Thursday, May 22

Are these grapes sour, or are they simply replacing a tongue in the cheek?...........



From time to time one reads an account of and Expat's life in the Dordogne that is not all confit and foie gras, Pecharmant and Monbazillac. But when I came across this little report on the change in tendency aka slowing down of sales of beautiful old restorable Perigourdine homes to disenchanted Brits, I have to admit I was not sure of the intent of the author -- Perhaps it is just that I have always, and no doubt will always fail to grasp the sense of humour of my fellow-Brits........

You tell me what you think.....


From The Times, April 12, 2008
A Vendre : The British who turned the Dordogne into Dordogneshire are leaving for home


For sale: one French département, unexpectedly back on the market after having been occupied by the same nationality for 40 years. Offers incoming purchasers a chance to modernise to their own taste to create a marvellous ambience for family life.

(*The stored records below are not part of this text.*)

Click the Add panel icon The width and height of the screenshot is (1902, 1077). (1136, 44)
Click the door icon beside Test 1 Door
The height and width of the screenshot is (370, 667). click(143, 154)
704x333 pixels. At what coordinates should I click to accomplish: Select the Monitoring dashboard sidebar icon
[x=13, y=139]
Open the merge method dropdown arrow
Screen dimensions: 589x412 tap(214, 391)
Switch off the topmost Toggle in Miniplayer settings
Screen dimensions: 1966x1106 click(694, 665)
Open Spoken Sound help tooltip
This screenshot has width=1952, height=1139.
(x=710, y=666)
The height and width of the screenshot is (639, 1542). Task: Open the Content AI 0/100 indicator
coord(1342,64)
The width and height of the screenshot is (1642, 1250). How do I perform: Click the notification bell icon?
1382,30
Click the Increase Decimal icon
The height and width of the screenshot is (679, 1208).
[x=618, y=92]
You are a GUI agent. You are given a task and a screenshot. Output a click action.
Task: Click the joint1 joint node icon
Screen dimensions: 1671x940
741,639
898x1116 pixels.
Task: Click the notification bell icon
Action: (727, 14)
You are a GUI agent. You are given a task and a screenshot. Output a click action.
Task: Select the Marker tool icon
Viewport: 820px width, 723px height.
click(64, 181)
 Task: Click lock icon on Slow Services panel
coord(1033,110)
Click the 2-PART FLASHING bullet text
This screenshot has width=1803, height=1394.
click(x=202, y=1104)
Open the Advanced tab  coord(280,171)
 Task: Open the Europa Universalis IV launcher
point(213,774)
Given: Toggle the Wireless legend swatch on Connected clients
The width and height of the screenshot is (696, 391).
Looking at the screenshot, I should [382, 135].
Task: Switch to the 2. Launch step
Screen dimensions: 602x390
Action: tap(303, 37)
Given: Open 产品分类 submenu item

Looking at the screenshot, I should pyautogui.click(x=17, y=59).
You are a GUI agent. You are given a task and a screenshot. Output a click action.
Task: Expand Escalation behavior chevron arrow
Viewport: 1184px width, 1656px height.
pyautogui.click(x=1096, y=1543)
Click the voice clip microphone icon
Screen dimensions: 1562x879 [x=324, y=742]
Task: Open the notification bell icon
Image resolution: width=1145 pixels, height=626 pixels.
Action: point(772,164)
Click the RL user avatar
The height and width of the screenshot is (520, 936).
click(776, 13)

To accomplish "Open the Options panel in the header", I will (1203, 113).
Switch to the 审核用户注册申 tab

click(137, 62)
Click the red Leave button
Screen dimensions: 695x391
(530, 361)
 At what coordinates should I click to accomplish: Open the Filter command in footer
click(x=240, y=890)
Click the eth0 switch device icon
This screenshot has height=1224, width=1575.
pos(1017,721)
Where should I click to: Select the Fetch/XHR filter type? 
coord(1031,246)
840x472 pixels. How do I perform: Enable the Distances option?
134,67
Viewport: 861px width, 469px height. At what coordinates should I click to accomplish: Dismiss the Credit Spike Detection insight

Sale triggered by vendors facing credit crunch back in Britain, putting strain on finances, making it hard to raise mortgages for foreign property purchases, and thus forcing expatriate community to “retournons à nos moutons” (literally, “go home to Morden”). Compounded by frustration that the natives insist on speaking their own language; possibly because even after many decades of tourists addressing them in English, the locals are evidently a bit slow in picking up a foreign tongue - however loudly the English might speak.

Also disenchantment with the local menfolk parading along beaches in Speedos the size of a Post-It note; and German shepherd dogs guarding houses where the Jean-de-Florette-style owners don't even possess a full set of their own teeth, let alone valuables to tempt a burglar; and a nagging unease at taking children afflicted with swimming-related ear infections to be treated by French-style medicine (“Mais comment c'est possible, Monsieur le Docteur, qu'un suppositoire que vous voulez introduire dans la derrière de mon fils va améliorer un mal dans une oreille?”).

The Brits depart relieved that they will never again be embarrassingly caught out offering a double-cheek kiss to a native who kisses three times, or cheek-kissing three times with a diehard four-cheeker. Or be baffled by how much to tip, even though the bill says “service compris”.

Meanwhile, British males take home their regret that the local girls, always sniggering at their ankle-socks-with-sandals, never invited them to dabble in that legendary French cinq-à-sept pastime of “mouchoir-pouchoir” (or “hanky-panky”).

Like Samuel Johnson, Brits have decided that “what I gained by being in France was learning to be better satisfied with my own country.” So “à tout a l'heure” (or, “What a wake-up call!”).